Treatment Compliations

1. Metabolic:
   1. Hyperlipidemia / Insulin Resistance

      • Lab Value	HIV Infection	ART
        Total Cholesterol	Decrease	Increases
        LDL	Decrease	Increases
        HDL	Decrease	Remains decreased
        Triglycerides	Increase	Remains increased

      • Protease inhibitors are especially associated with hyperlipidemia.
      • Atorvastatin is effective in decreasing hyperlipidemia, however it interacts with protease inhibitor Ritonavir.
        • Start at LOWER doses
      • Insulin resistance develops or worsens in HIV infection.
      • Must measure Fasting Lipids, glucose, HbA1c with every initiation or change in ART.  And needs periodic followup.
   2. Body fat redistribution, lipid dystrophy
      • Changes in body fat distribution -
        • Truncal and visceral fat accumulation.
        • Loss of sucutaneous fat in face and extremities.
      • Decrease fat mobilization by avoiding thymidine analogue reverse transcriptase inhibitors (stavudine, zidovudine).
   3. Mitochondrial toxicity - leading to lactic acidosis.
      • Can be fatal.
      • Decreased with replacement of stavudine, zidovudine, didanosine with lamivudine or emtricitabine and tenofovir.
   4. Osteopenia/ Osteoporosis - Due to HIV infection.
      • DEXA scan only recommended in >50yo  or other risk factors.
   5. CKD - HIV Associated Nephropathy
      • Can be reversed with tx of HIV (if found early).
      • May require transplant/dialysis.
   6. Liver Disease - High prevalence of co-infection with HepB/C
      • Can have regimens against both HIV and HepB.
      • Concurrent HIV / HepC infection --> high risk of progression to liver disease.
2. Cardiovascular Disease
   • Due to HIV infection as well as ART.
   • SMART studyrandomized pts w/ CD4 > 350/uL to continue ART vs.

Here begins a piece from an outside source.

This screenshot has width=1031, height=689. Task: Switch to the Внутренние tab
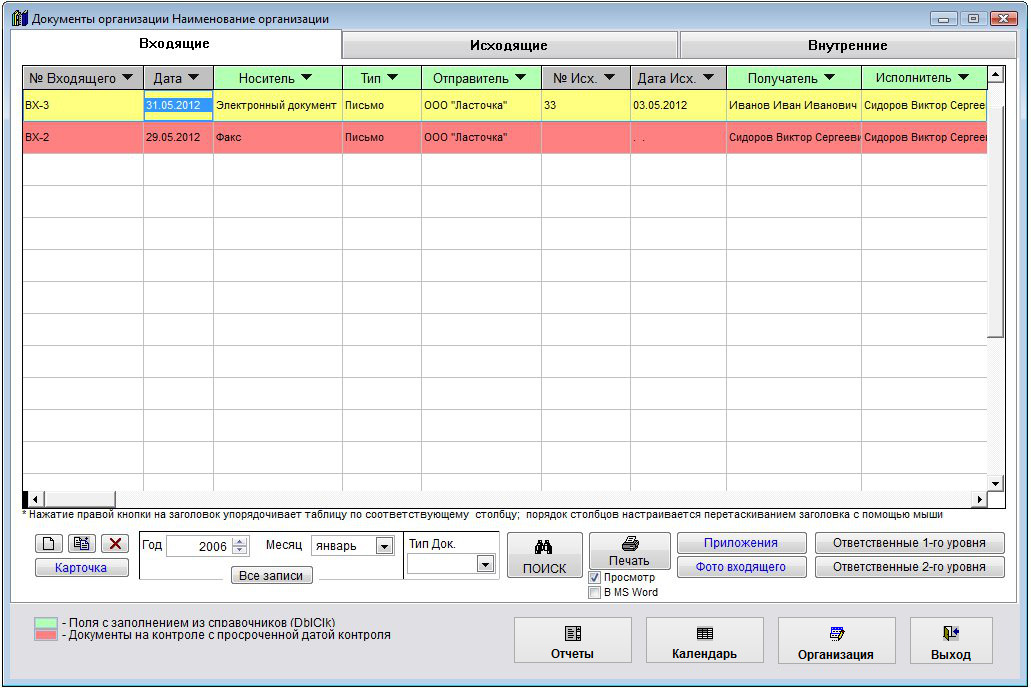(847, 45)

CD4-cell count guided treatment interruptions.  Pts in treatment interruptions arm had more infections, more cardiovascular disease, and death. (Early termination).
     • Demonstrated that increase in CVD caused by metabolic s/e of treatment is more than offset by risk reduction of what it would be with uncontrolled HIV infection.
     • This increased risk is thought to be due to ongoing inflammation --> increases risk of atherosclerosis.
   • Focus on modifiable CV risk factors: smoking, hyperlipemia, HTN, DMII.
3. Immune Reconstitution Inflammatory Syndrome (IRIS)
   • With initiation of ART, viral load falls sharply, CD4 counts increase quickly, and immune response is improved.
   • Presence of opportunistic infection that hasn't been previously recognized.
     • Most commonly MAC, TB, or disseminated fungemia.
   • Reconstituted immune system reacts drastically to the high burdens of antigens --> IRIS.
   • This occurs few weeks to few months after ART is initiated.
   • Treatment:
     • CONTINUE treatment.
     • Corticosteroids to moderate excessive inflammation.